I am going to give you some quick thoughts on using maintenance plans though. First, Maintenance Plans are another GUI method to setting up backups.  In that respect, they are an easy point and click method to handle taking backups and handling backup retention, which we haven’t even talked about. Secondly, because of the nature of this method, which allows you to pick Backups as an option for a plan and then steps you through each part of a workflow wizard, Maintenance Plans can be a common approach for IT professionals coming from the SysAdmin side of things. No need to know or understand the options presented in the SSMS Backup wizard, for example.

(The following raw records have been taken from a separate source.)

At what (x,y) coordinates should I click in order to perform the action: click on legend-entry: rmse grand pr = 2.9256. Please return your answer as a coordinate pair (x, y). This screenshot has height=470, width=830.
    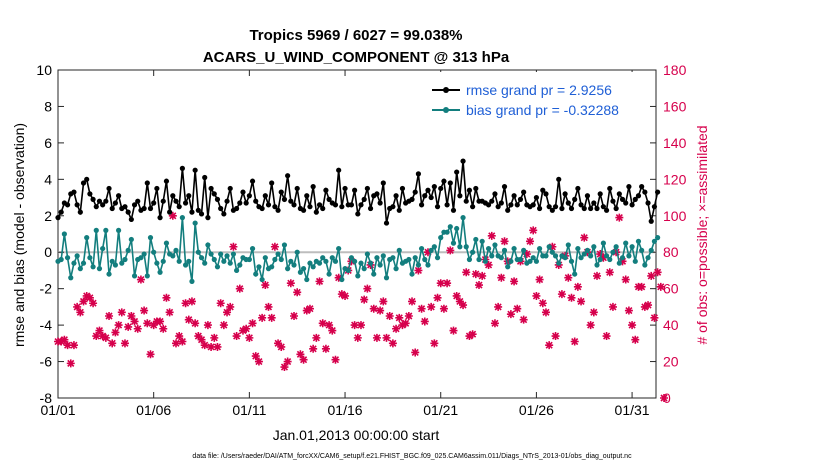
    Looking at the image, I should click on (539, 90).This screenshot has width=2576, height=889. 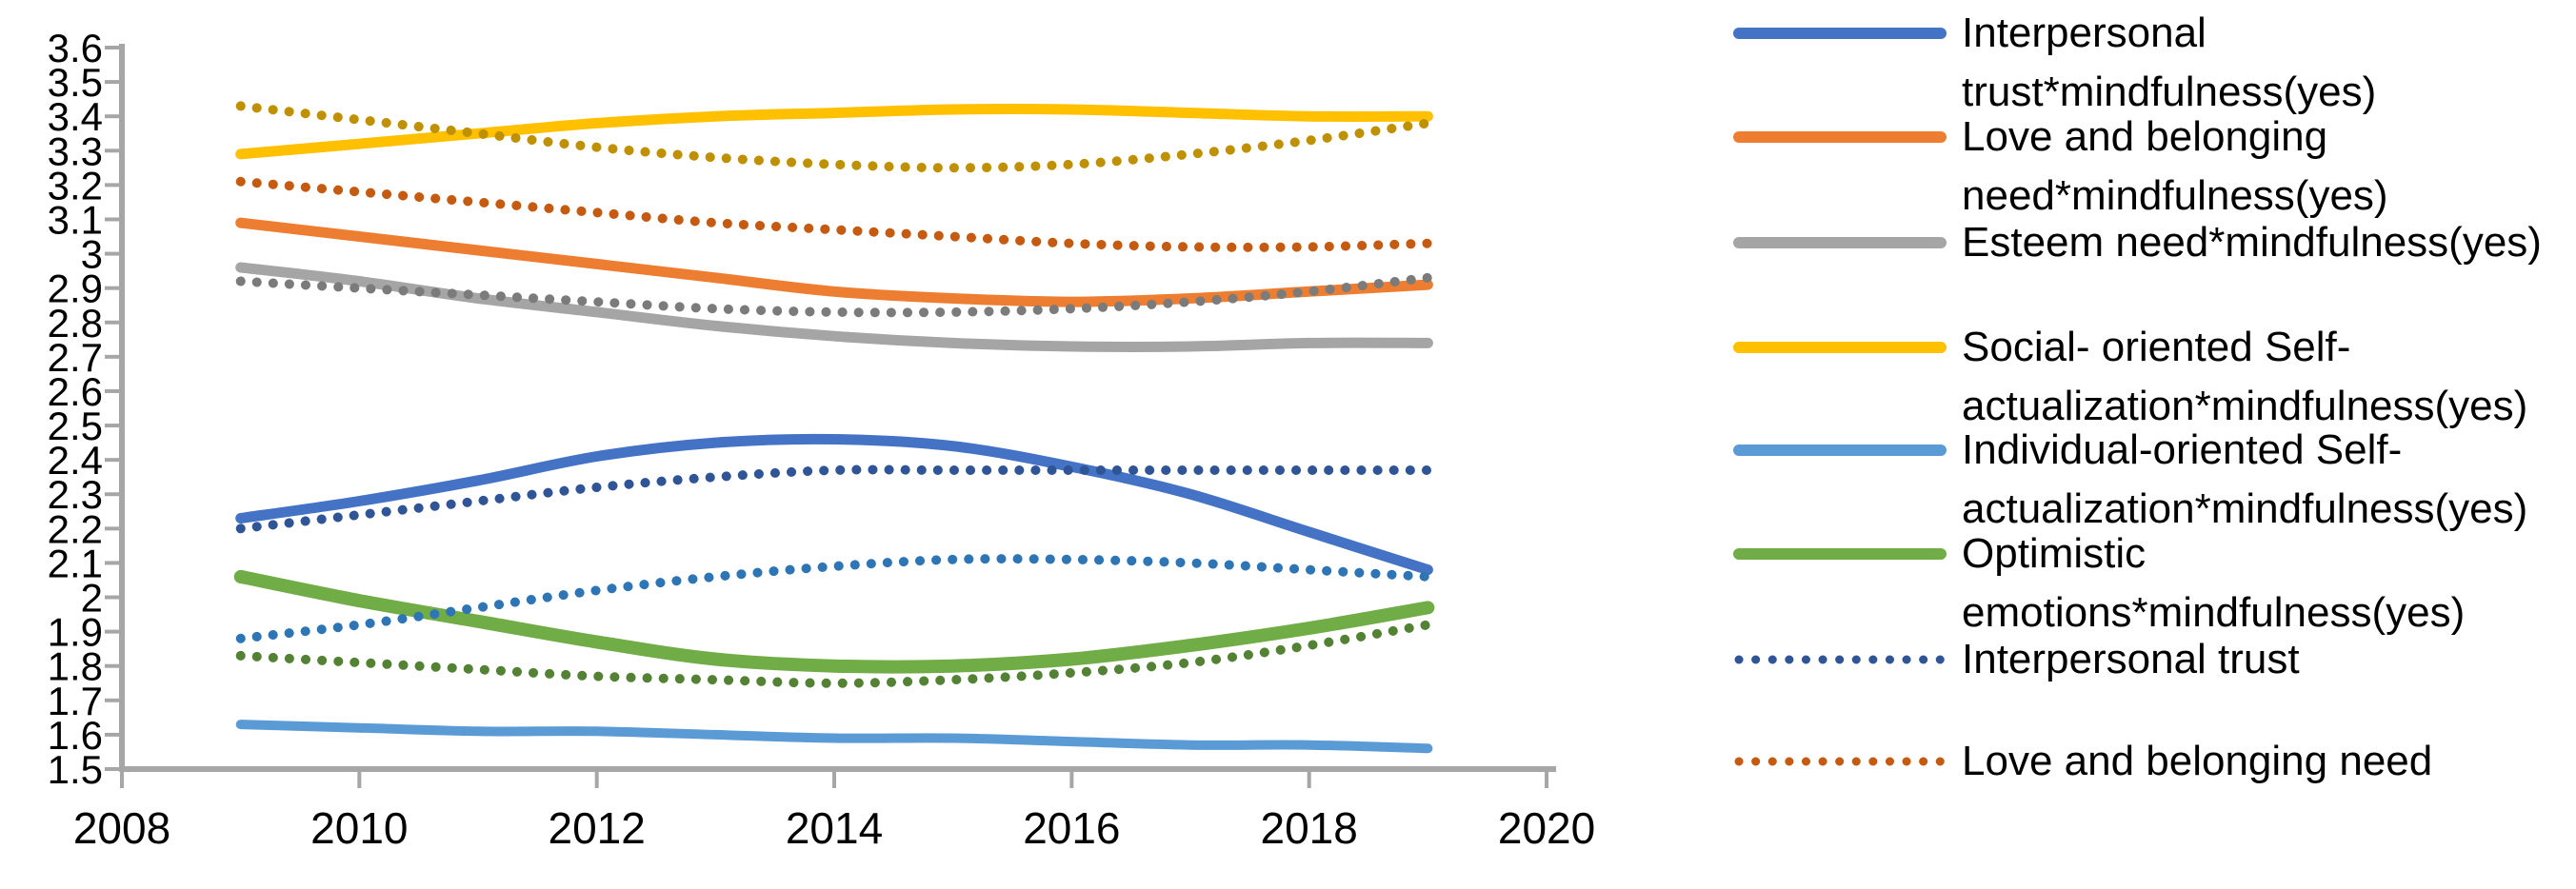 I want to click on legend-item-optimistic-emotions-mindfulness-yes: Optimistic emotions*mindfulness(yes), so click(x=2099, y=583).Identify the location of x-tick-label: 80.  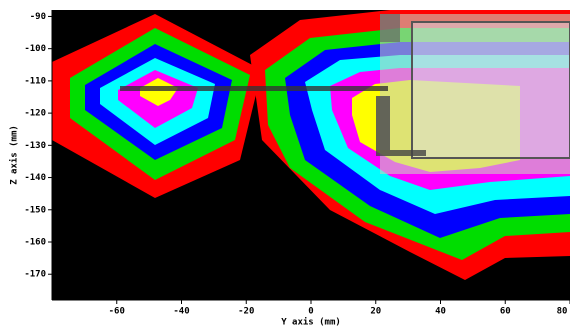
(562, 312).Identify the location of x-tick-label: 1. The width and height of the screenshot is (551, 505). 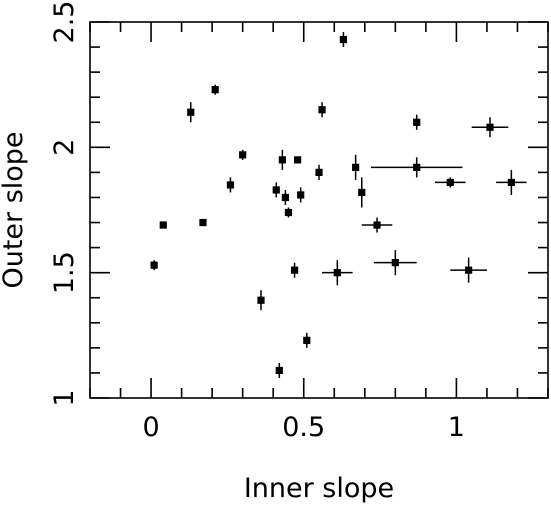
(456, 428).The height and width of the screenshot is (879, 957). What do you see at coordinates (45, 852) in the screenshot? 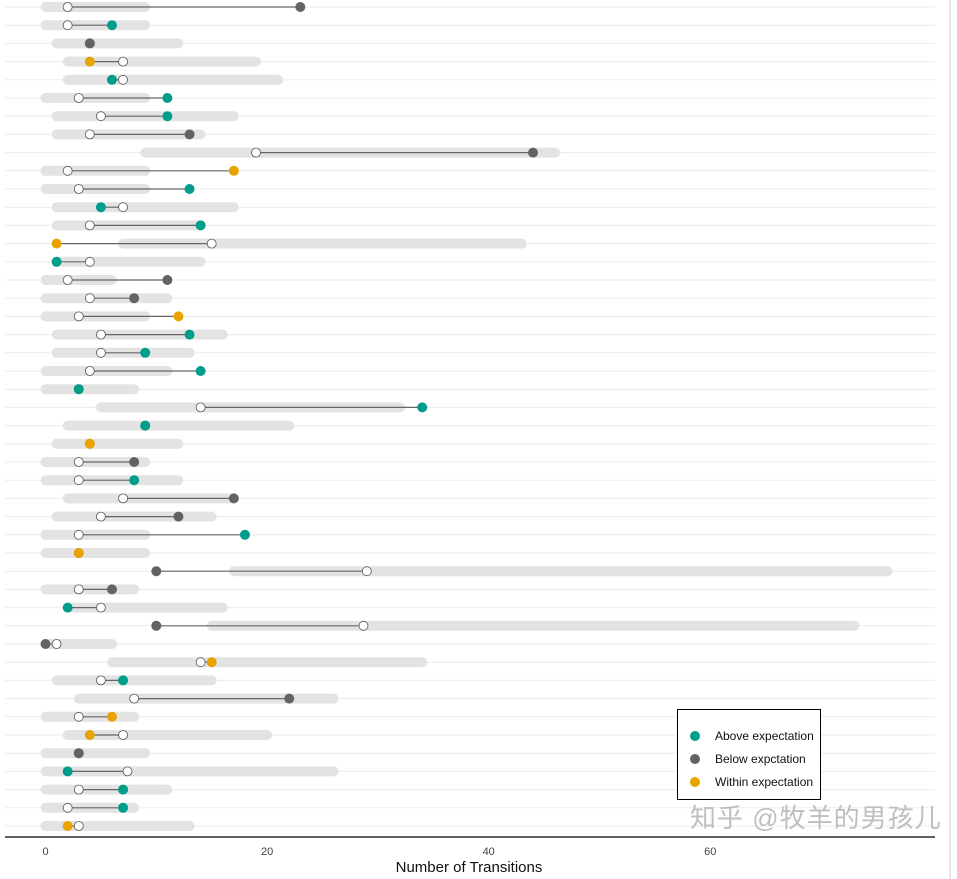
I see `x-tick-label: 0` at bounding box center [45, 852].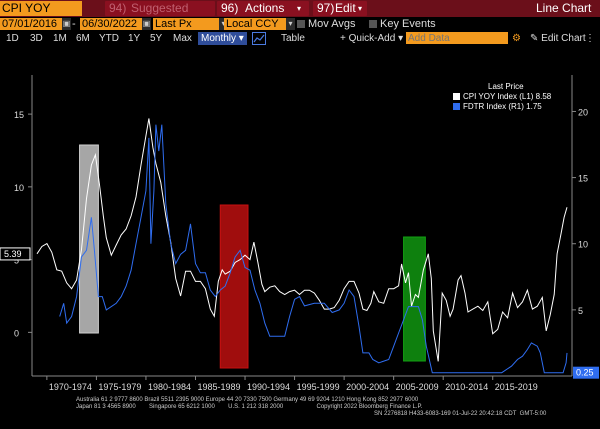 The width and height of the screenshot is (600, 429). What do you see at coordinates (219, 38) in the screenshot?
I see `frequency-label: Monthly` at bounding box center [219, 38].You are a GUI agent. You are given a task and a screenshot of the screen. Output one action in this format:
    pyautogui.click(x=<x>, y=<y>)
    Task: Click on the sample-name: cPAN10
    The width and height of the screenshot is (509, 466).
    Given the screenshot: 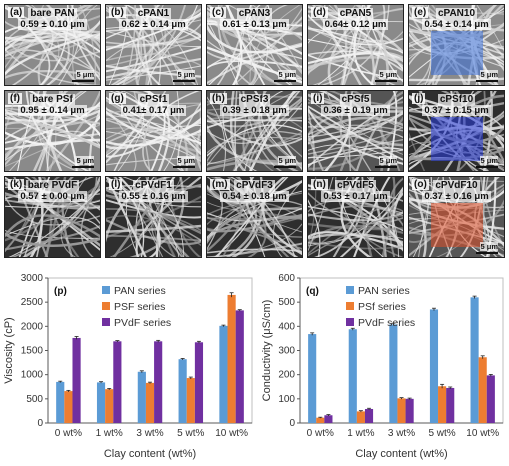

Some downsides exist in backups inside maintenance plans prior to SQL Server 2016. Namely, the below options don’t exist.

– Perform checksum
– Continue on error
– Block size
– Max transfer size

Method 5: Using Ola Hallengren’s Maintenance Solution to Make A Backup

 

You can get help with Ola’s scripts here. Ola’s scripts are known and used world wide by DBAs.  They just work.  When you go to his page, you’ll download the file maintenancesolution.sql.  That file contains not only the backup routine but routines for CHECKDB and index maintenance.  You can download each components scripts individually as well. On his support page for the backup script, he explains all the available options and provides a laundry list of real world examples for how to set up the scripts for various scenarios.

Ola has options for the buffer count and maxtransfersize I demonstrated earlier.  He has options for using his scripts with AlwaysOn Availability Groups and he has options for backup retention. His scripts even work with third party vendor applications like LiteSpeed and Red Gate SQL Backup Pro.

What to Do Next:

  1. Review your current backup strategy and look for servers that aren’t being backed up at all.
  2. If you are a SysAdmin or an “Accidental DBA”, look at those links about setting up maintenance plans and get busy backing up your servers.
  3. If you didn’t know about DBATools, then stop what you’re doing and go to their web page.